Namun hingga saat ini RUU P-KS tak kunjung dibahas dan berakhir dikeluarkannya
RUU P-KS dari daftar Program Legislasi Nasional (Prolegnas) 2020 pada Sidang
Paripurna Kamis, 16 Juli 2020. Keputusan yang diambil oleh DPR membuat sebagian
besar masyarakat meradang, khususnya para penyitas korban kekerasan seksual,
aktivis perempuan, akademisi, mahasiswa maupun buruh perempuan.
Menteri Pemberdayaan Perempuan dan Perlindungan Anak
(PPPA) periode lalu, Yohana Yembise menyatakan kekecewaannya terhadap DPR
karena tidak mampu merealisasikan penghapusan kekerasan seksual melalui RUU
P-KS hingga berakhirnya masa jabatan anggota DPR. Ia mengkhawatirkan jika tak
segera disahkan, maka angka kekerasan seksual akan semakin meningkat. Seperti
apa yang telah diprediksi Yohana, saat ini sudah banyak terjadi kasus-kasus
kekerasan seksual dari berbagai daerah yang jumlahnya meningkat.

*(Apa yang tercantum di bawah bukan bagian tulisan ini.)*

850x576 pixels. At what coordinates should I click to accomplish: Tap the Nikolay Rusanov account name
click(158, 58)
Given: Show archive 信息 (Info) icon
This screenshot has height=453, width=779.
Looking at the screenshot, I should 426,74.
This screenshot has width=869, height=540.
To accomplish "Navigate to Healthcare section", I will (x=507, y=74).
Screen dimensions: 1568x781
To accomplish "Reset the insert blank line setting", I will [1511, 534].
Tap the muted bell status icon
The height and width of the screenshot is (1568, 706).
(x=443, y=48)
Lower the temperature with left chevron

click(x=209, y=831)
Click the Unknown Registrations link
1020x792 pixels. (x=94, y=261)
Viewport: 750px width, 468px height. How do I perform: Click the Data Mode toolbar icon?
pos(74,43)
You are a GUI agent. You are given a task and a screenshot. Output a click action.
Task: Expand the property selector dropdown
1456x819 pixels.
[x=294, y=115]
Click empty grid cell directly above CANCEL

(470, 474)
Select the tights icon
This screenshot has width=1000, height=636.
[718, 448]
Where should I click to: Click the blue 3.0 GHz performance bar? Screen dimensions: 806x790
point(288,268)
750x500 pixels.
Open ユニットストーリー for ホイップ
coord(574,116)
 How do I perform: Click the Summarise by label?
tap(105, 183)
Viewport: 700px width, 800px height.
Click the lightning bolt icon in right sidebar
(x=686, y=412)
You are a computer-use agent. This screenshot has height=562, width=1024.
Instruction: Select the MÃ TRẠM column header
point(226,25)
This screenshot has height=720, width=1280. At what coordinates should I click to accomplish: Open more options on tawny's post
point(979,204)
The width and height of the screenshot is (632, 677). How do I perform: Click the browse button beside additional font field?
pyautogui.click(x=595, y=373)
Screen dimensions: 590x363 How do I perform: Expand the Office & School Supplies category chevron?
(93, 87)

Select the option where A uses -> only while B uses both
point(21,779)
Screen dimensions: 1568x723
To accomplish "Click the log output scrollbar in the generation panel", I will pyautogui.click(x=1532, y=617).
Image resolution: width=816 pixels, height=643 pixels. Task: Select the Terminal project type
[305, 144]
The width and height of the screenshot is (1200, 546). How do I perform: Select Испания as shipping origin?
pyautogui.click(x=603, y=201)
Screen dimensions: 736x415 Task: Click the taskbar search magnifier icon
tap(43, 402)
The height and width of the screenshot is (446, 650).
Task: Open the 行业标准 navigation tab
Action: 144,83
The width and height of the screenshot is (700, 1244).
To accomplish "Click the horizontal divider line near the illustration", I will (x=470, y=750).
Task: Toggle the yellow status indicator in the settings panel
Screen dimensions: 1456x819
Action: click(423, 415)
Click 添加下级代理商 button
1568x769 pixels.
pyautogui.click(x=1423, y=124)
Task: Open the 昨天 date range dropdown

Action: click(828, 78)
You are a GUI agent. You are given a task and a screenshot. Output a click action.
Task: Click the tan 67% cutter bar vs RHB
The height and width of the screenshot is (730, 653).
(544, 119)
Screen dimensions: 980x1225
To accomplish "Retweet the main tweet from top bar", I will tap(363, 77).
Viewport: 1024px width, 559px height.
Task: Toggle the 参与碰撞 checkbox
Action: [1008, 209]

Namun dalam perjuangan RUU P-KS untuk dapat disahkan
masih menimbulkan polemik oleh segelintir masyarakat. Banyak masyarakat salah
mengartikan pasal-pasal yang ada di dalam RUU P-KS sehingga terjadinya salah
persepsi. Alih-alih mendukung untuk penghapusan kekerasan seksual, justru RUU
P-KS dianggap bukanlah solusi yang baik. Hal ini karena dikaitkan isu bahwa RUU
P-KS pro LGBTQ, pro zina dan pro praktik aborsi. Tapi, betulkah demikian? Berikut
penjelasannya :
1. RUU
P-KS Pro LGBTQ
Dalam beberapa
berita yang tersebar, segelintir masyarakat menganggap pasal1 dalam RUU P-KS
dapat melegalkan hubungan LGBTQ. Isi pasal 1 RUU P-KS yaitu:
Kekerasan Seksual adalah setiap perbuatan merendahkan, menghina, menyerang, dan/atau perbuatan lainnya terhadap tubuh, hasrat seksual seseorang, dan/atau fungsi reproduksi secara paksa bertentangan dengan kehendak seseorang yang menyebabkan seseorang itu tidak mampu memberikan persetujuan dalam keadaan bebas karena ketimpangan relasi kuasa dan/atau relasi gender, yang berakibat atau dapat berakibat penderitaan atau kesengsaraan secara fisik, psikis, seksual, kerugian secara ekonomi, sosial, budaya, dan/atau politik.
Segelintir masyarakat yang menolak RUU P-KS menganggap kata hasrat seksual mengandung bias makna. Kata ini dianggap berpotensi melegalkan hubungan sesama jenis atau LGBTQ melalui pasal ini. Asumsi ini terlihat subjektif tanpa melihat dari sisi lainnya secara keseluruhan.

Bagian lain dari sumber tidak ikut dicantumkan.